Chest pain is a common malady at EDs, accounting for more than 7 million visits each year, according to the Centers for Disease Control and Prevention. Nyeri dada adalah penyakit umum di UGD, terhitung lebih dari 7 juta kunjungan setiap tahun, menurut Pusat Pengendalian dan Pencegahan Penyakit. US guidelines call for observation and hs-cTn tests over 3 to 6 hours for patients suspected of acute coronary syndrome (ACS). Pedoman AS menyerukan observasi dan tes hs-cTn lebih dari 3 hingga 6 jam untuk pasien yang dicurigai menderita sindrom koroner akut (ACS). “However, the prevalence of ACS among patients with chest pain is low and decreasing over time,” observed the investigators. “Namun, prevalensi ACS di antara pasien dengan nyeri dada rendah dan menurun dari waktu ke waktu,” mengamati para peneliti. Watching low-risk patients with chest pain over long periods contributes to ED overcrowding. Mengamati pasien risiko rendah dengan nyeri dada dalam waktu lama berkontribusi pada kepadatan ED.

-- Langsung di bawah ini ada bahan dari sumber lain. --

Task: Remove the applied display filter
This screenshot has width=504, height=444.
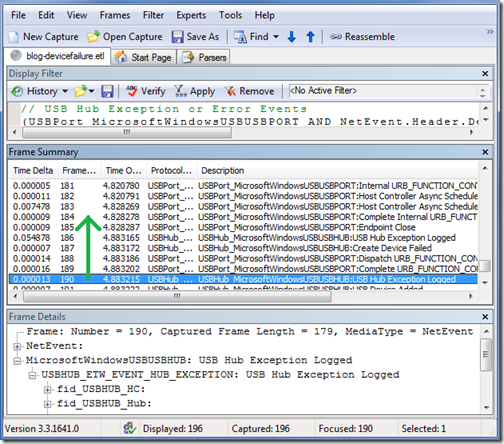Action: 250,91
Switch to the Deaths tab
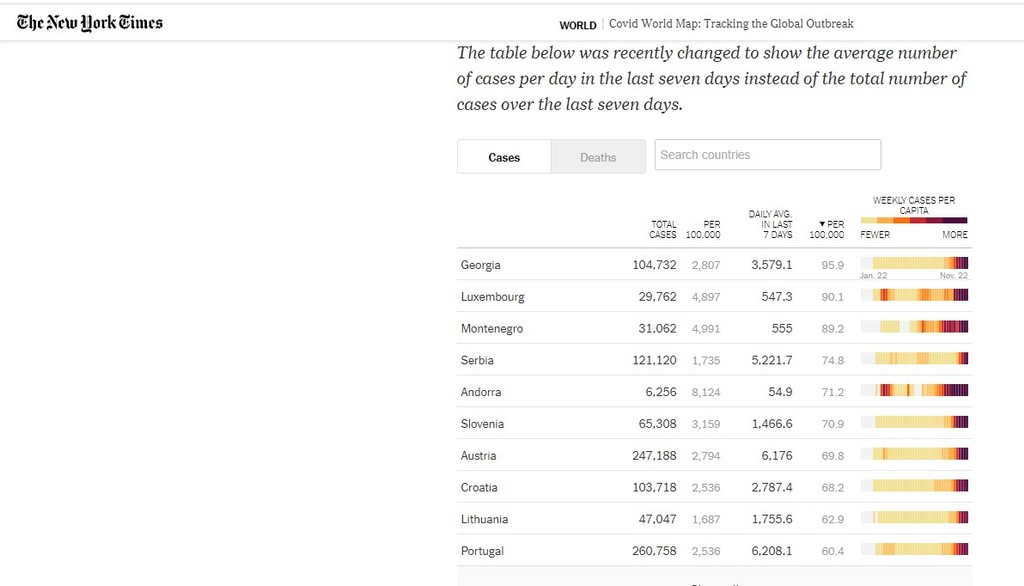The height and width of the screenshot is (586, 1024). [598, 157]
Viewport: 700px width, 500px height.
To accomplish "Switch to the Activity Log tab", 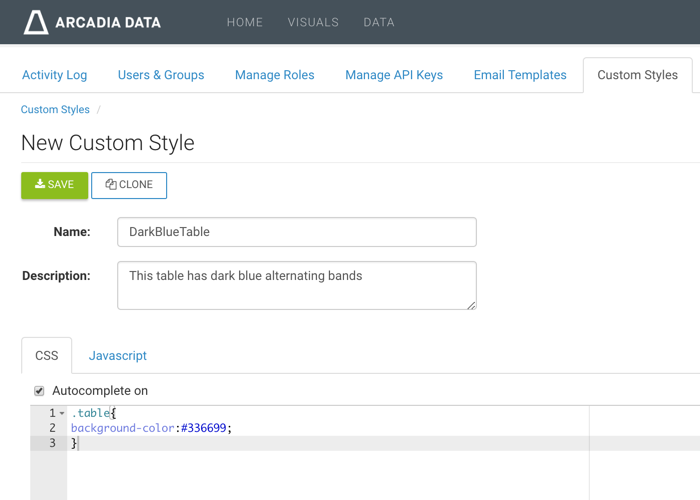I will pyautogui.click(x=54, y=75).
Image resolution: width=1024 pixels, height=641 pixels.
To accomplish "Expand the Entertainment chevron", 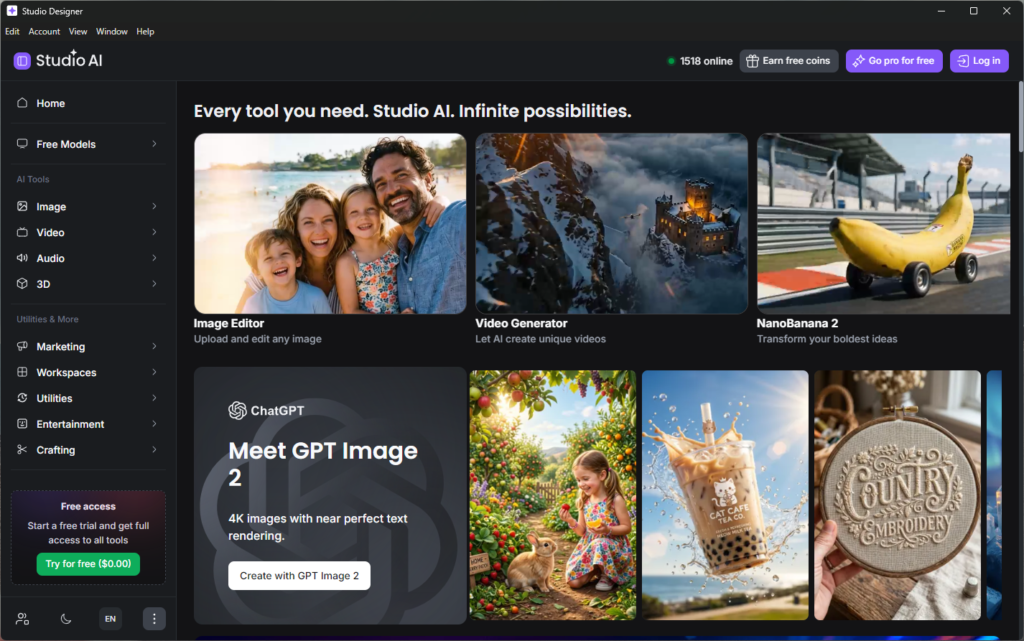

The research team explored a novel protocol: drawing hs-cTnT values at baseline, 1, and 3 hours after ED presentation and employing the modified HEART score (history, electrocardiogram, age, risk factors) to see if this combination would improve resource use in the ED while ensuring patient safety. Tim peneliti mengeksplorasi protokol baru: menggambar nilai hs-cTnT pada awal, 1, dan 3 jam setelah presentasi ED dan menggunakan skor HEART yang dimodifikasi (sejarah, elektrokardiogram, usia, faktor risiko) untuk melihat apakah kombinasi ini akan meningkatkan penggunaan sumber daya di UGD sambil memastikan keselamatan pasien. The retrospective study included data on 31,543 racially and ethnically diverse ED patients who underwent electrocardiographic and hs-cTn testing from Jan. 1, 2017, to Oct. 16, 2018. Researchers implemented the hs-cTnT protocol in December 2017. To assess safety, they looked at ED dwell time, cTn testing to disposition decision times, and final patient disposition to determine resource use outcomes, and readmission rates for MI and death. Studi retrospektif termasuk data pada 31.543 pasien ED beragam ras dan etnis yang menjalani tes elektrokardiografi dan hs-cTn dari 1 Januari 2017, hingga 16 Oktober 2018. Para peneliti menerapkan protokol hs-cTnT pada Desember 2017. Untuk menilai keamanan, mereka melihat waktu tinggal ED, pengujian cTn untuk waktu keputusan disposisi, dan disposisi pasien akhir untuk menentukan hasil penggunaan sumber daya, dan tingkat penerimaan kembali untuk MI dan kematian.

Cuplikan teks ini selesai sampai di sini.